TRIBUNALE DI FOGGIA
REPUBBLICA ITALIANA
IN NOME DEL POPOLO ITALIANO
Il Giudice del Lavoro del Tribunale di Foggia, ha pronunciato, all’esito dell’udienza del 28.5.2020, tenuta ai sensi e per gli effetti di cui all’art. 83 co. VII lett. h) D.L. 18/2020 e succ. mod., conv. in L. 27/2020, mediante deposito telematico contestuale, la seguente
SENTENZA n. 1185/2020 pubblicata il 28/05/2020
nella causa iscritta al n /2017 R.G., promossa da
XXX rapp. e dif. dall’Avv.
RICORRENTE
contro
Istituto Nazionale della Previdenza Sociale (INPS), rappresentato e difeso dall’avvocatura d’istituto
RESISTENTE
Oggetto: risarcimento danni
RAGIONI DI FATTO E DI DIRITTO
Con ricorso depositato il 20.1.2017 la parte ricorrente in epigrafe indicata lamentava che l’operato dell’Inps di perdurante inadempimento della condanna alla riliquidazione di trattamenti pensionistici, emessa in suo favore con la sentenza n /2005 del Tribunale di Lucera e non impugnata, aveva violato varie norme e principi di derivazione costituzionale , e cioè l’esatta esatta determinazione e conseguente corretta erogazione del trattamento pensionistico, le regole di correttezza e diligenza ed il principio di solidarietà. A sostegno della pretesa sosteneva che: aveva ritualmente notificato il titolo giudiziario; che era ampiamente decorso la “spatium deliberandi” di cui all’art 14 c.1.d.l. n. 669/1996 ( conv in L.30/1997 e successive modifiche); stante il perdurante inadempimento del giudicato da parte dell’Ente, era stata costretta ad attivare le procedure esecutive mediante le quali riusciva, visto il carattere di prestazione di durata della pensione, a recuperare forzosamente e coattivamente le differenze dei ratei pensionistici maturati e non corrisposti dall’Inps, unitamente agli accessori di legge maturati in forza del giudicato.

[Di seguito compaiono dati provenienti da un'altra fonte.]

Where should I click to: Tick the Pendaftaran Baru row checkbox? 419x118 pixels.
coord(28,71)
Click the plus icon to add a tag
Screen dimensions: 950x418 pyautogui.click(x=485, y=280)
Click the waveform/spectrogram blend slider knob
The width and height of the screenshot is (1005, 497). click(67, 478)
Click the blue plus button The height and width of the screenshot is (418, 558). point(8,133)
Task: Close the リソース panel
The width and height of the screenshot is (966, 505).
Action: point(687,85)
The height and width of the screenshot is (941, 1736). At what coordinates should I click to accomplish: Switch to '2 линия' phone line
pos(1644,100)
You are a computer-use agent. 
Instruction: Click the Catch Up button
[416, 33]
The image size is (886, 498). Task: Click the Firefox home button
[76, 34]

In diritto deduceva che: l’atteggiamento dell’Inps era causa generatrice di un danno di natura non patrimoniale, ovvero morale, consistente nel turbamento interiore e nella sofferenza morale cui parte ricorrente era stata esposta per più anni dal momento dell’assunzione della consapevolezza di aver pieno diritto alla riliquidazione della prestazione pensionistica e sino alla data dell’emissione, da parte dell’Ente, in stretta ottemperanza ai titoli giudiziari, dei modelli di riliquidazione delle pensioni; la sofferenza morale e psichica sofferta a causa della predetta inerzia, aveva determinato la lesione di uno degli interessi inerenti la persona, non connotato da alcuna rilevanza economica e, segnatamente, la lesione della sua integrità morale tutelata costituzionalmente dagli artt 2 e 3 della Costituzione.

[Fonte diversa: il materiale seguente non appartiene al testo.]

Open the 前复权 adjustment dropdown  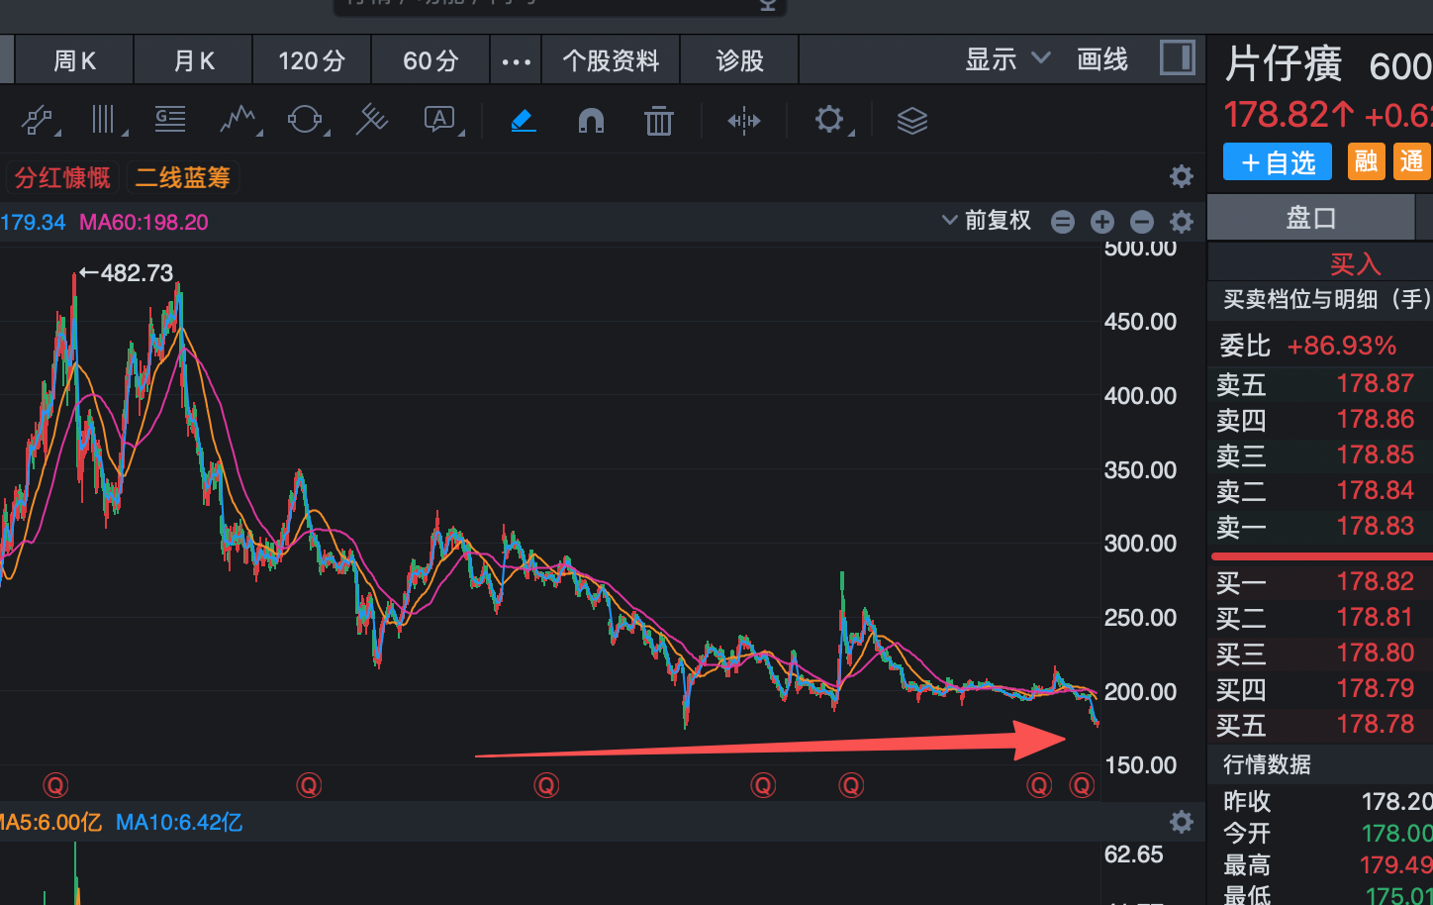(987, 221)
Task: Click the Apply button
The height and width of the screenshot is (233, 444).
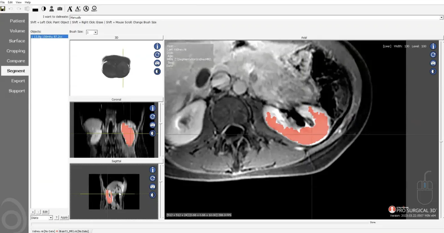Action: [x=64, y=218]
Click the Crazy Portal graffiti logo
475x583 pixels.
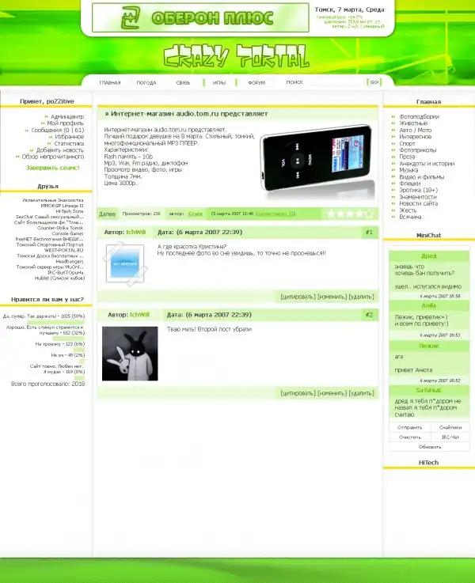pos(237,55)
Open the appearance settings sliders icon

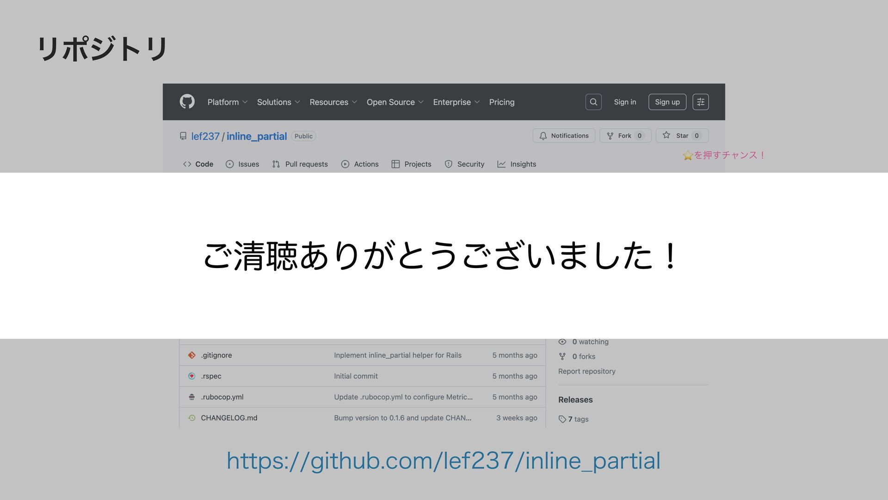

Tanto premesso la parte istante chiedeva l’accertamento della responsabilità dell’istituto per la tardiva ottemperanza ai titoli giudiziari e per il conseguente danno non patrimoniale cagionato; si rimetteva per la liquidazione del danno alla valutazione equitativa del tribunale, indicando qual parametri l’età del pensionato, il numero di procedure necessarie al soddisfacimento del credito, la durata dell’inadempimento.
L’Inps si costituiva in giudizio contestando integralmente la domanda ed eccependo la mancanza di allegazioni e di prova in ordine al presunto danno morale subito.
Esaurita la trattazione , all’ udienza odierna (tenutasi ai sensi e per gli effetti dell’art. 83 co. VII lett. h) D. L. 18/2020 e succ.mod., conv. in L. 27/2020, e secondo i Protocolli per lo svolgimento delle udienze, alla luce delle “Nuove misure urgenti per contrastare l’emergenza epidemiologica da COVID – 19 e contenere gli effetti in materia di giustizia civile” ex art. 83 d.l. 17.3.2020 e succ. mod., sottoscritti in data 14.4.2020 e in data 11.5.2020 dal Presidente Vicario del Tribunale di Foggia e dal Presidente dell’Ordine degli Avvocati di Foggia), verificata la regolare comunicazione del decreto di fissazione della trattazione scritta della causa ed acquisite brevi note di trattazione della parte ricorrente, la causa è stata decisa come da sentenza contestuale depositata telematicamente.
Il ricorso è infondato e va rigettato, conformemente all’orientamento espresso dalla Corte d’Appello di Bari in fattispecie analoghe ( cfr ex multis C.d.A. Bari –Sez Lav sentenza n. 79/2018) le cui argomentazioni si riprendono poiché questo giudice ritiene di condividerle e di non discostarsene.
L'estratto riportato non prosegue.